Mikhail Samin comments on OpenAI Claims IMO Gold Medal

Mikhail Samin 19 Jul 2025 23:19 UTC
3 points
0
This is false. It is exactly how RLed LLMs write.
- Leon Lang 20 Jul 2025 9:16 UTC
  4 points
  0
  Parent
  Fwiw, I’ve recently used o3 a lot for requesting proofs, and it writes very differently.
  Could you give an example of an RLed LLM that writes like these examples?
  Though I agree with Rauno’s comment that it does look like the chain of thought examples from the Baker et al. paper.
  - Mikhail Samin 20 Jul 2025 10:57 UTC
    6 points
    0
    Parent
    A friend runs a startup where they do a lot of RL on COT on a narrow class of tasks, she shares those with me, I can’t share that, sorry. The style is incredibly similar/immediately pattern-matched though.
    I think r1 should also have a similar style in its COT.
    The proofs o3 outputs are going to be different from proofs it writes as it thinks about them.

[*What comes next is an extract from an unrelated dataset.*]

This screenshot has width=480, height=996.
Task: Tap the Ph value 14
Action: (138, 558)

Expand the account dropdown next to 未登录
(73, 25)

This is the style RLed models think in.
  - ACCount 20 Jul 2025 10:57 UTC
    3 points
    2
    Parent
    Did you have access to the full o3 reasoning trace, or just the final output? The two are not the same style at all.

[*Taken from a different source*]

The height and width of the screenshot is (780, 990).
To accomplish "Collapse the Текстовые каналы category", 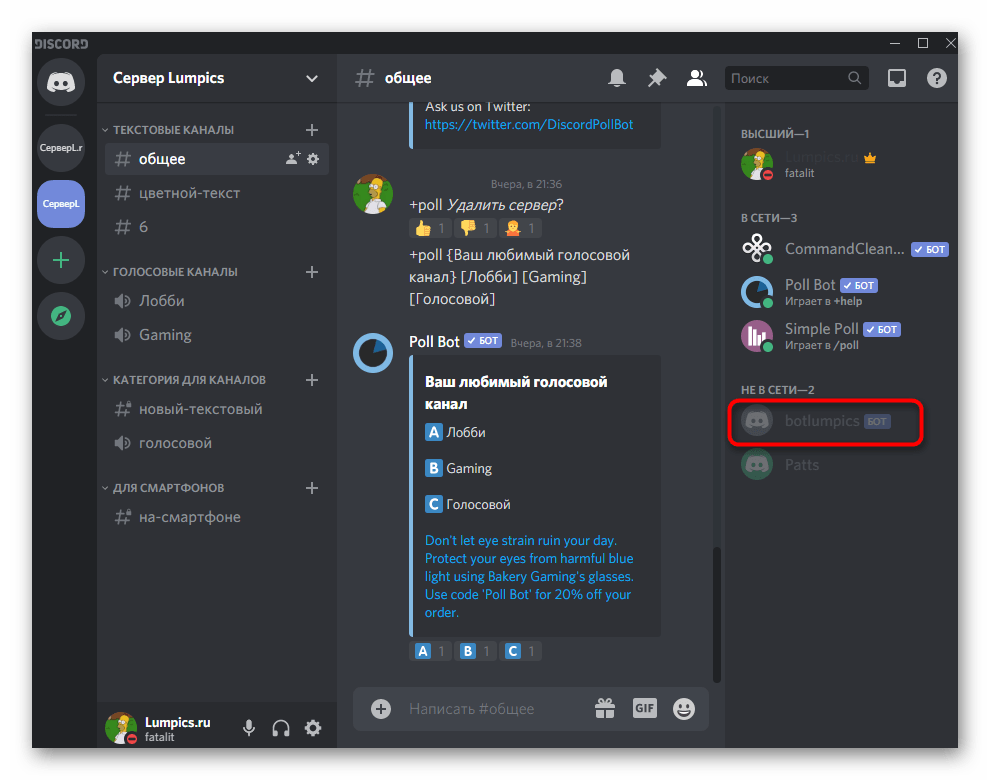I will click(x=172, y=130).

    - Leon Lang 20 Jul 2025 11:05 UTC
      4 points
      3
      Parent
      Only the output! I thought Mikhail was referring to the output here, as this is what we see for the IMO problems.
      But as I see it now, the consensus seems to be something like “The chain of thought of new models does look like the IMO problem solutions, and if you don’t train the model to produce final answers that look nice to humans, then they will look like the chain of thought. Probably the experimental model’s answers were not yet trained to look nice”.
      Is this your position? I think that’s pretty plausible.
      - ACCount 20 Jul 2025 12:26 UTC
        1 point
        0
        Parent
        You get the gist. I don’t think I’ve ever seen this specific style, but raw reasoning traces can end up looking even weirder.